(Directions)
(a) Which arithmetic expressions in code font appear in the binary search post? List each distinct one once, in order of first appearance.
(b) Can you sum up the binary search post in two sentences?
(c) In the binary search post, how would you restate the paragraph beginning "Where is the controversy?" in a single shorter sentence that keeps its main facts?

(Page excerpt)
# Abstractions For Binary Search, Part 9: What Do We Need to Test?

Last week, we wrote a `linear_search`

function that is intended to yield the same results as our `binary_search`

function whenever we present these two functions with identical, valid input. However, it is not good enough simply to call these two functions with a bunch of test cases and verify that they produce the same result.

This claim is controversial enough that it bears repeating: *Verifying that a program's output is correct is not enough to test it thoroughly.*

Where is the controversy? It comes from confusing the idea of a test case working correctly with the idea of a program producing correct output. The trouble is that it is possible for a program to produce what is apparently correct output, even though it is doing so entirely by coincidence.

For example, consider the expression `i+j+k`

, where `i`

, `j`

, and `k`

all have type `int`

. This expression is defined as being equivalent to `(i+j)+k`

, by the normal precedence rules. Now let's consider what happens if `k`

is negative, and `i`

and `j`

have large enough values that `i+j`

overflows. In both C and C++, the result of a (signed) integer overflow is undefined: The implementation is entitled to do as it pleases. Most implementations do not check for overflow, so as long as the infinite-precision result of this expression is within bounds for an `int`

, the result will be the same as if we had written `i+(j+k)`

. However, in such cases and on such implementations, writing the expression as `i+(j+k)`

would be correct even though the incorrect expression `i+j+k`

would yield the same result. This example should be enough to show that it is possible for an incorrect program to produce correct output.

(Data excerpt)
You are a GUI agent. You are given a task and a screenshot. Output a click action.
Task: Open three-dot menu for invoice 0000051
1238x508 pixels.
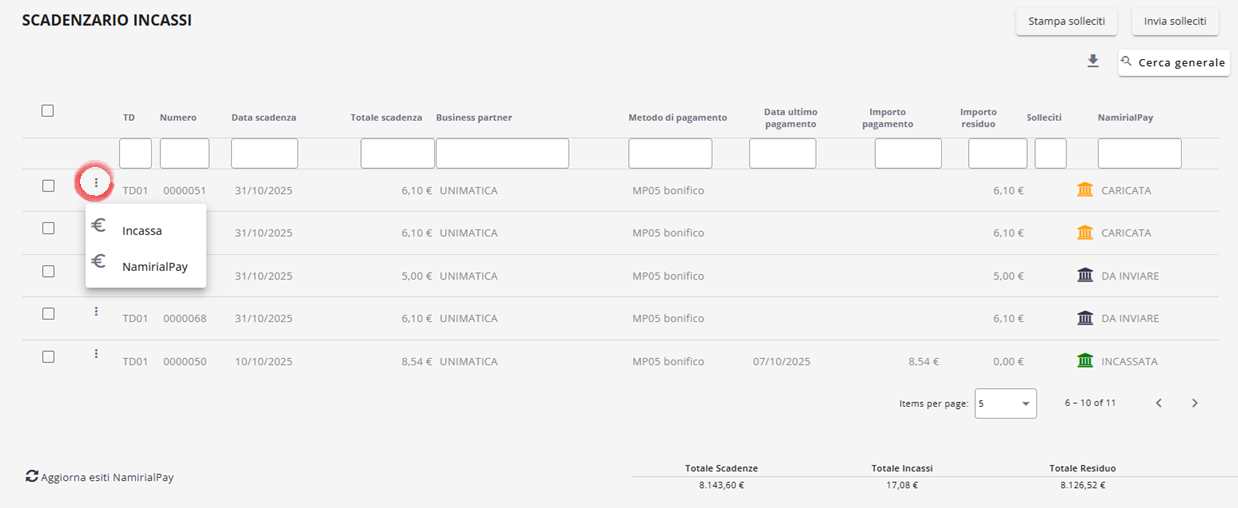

(Results of the exercise)
(a)
- `i+j+k`
- `(i+j)+k`
- `i+j`
- `i+(j+k)`

(b) The post argues that verifying a program's output is correct is not enough to test it thoroughly, because a program can produce apparently correct output entirely by coincidence. It shows this with the expression `i+j+k`: in C and C++ an overflow of `i+j` is undefined, but on most implementations the result still matches `i+(j+k)` as long as the infinite-precision result fits in an `int`.

(c) The controversy comes from confusing a test case working correctly with a program producing correct output, since a program can produce apparently correct output purely by coincidence.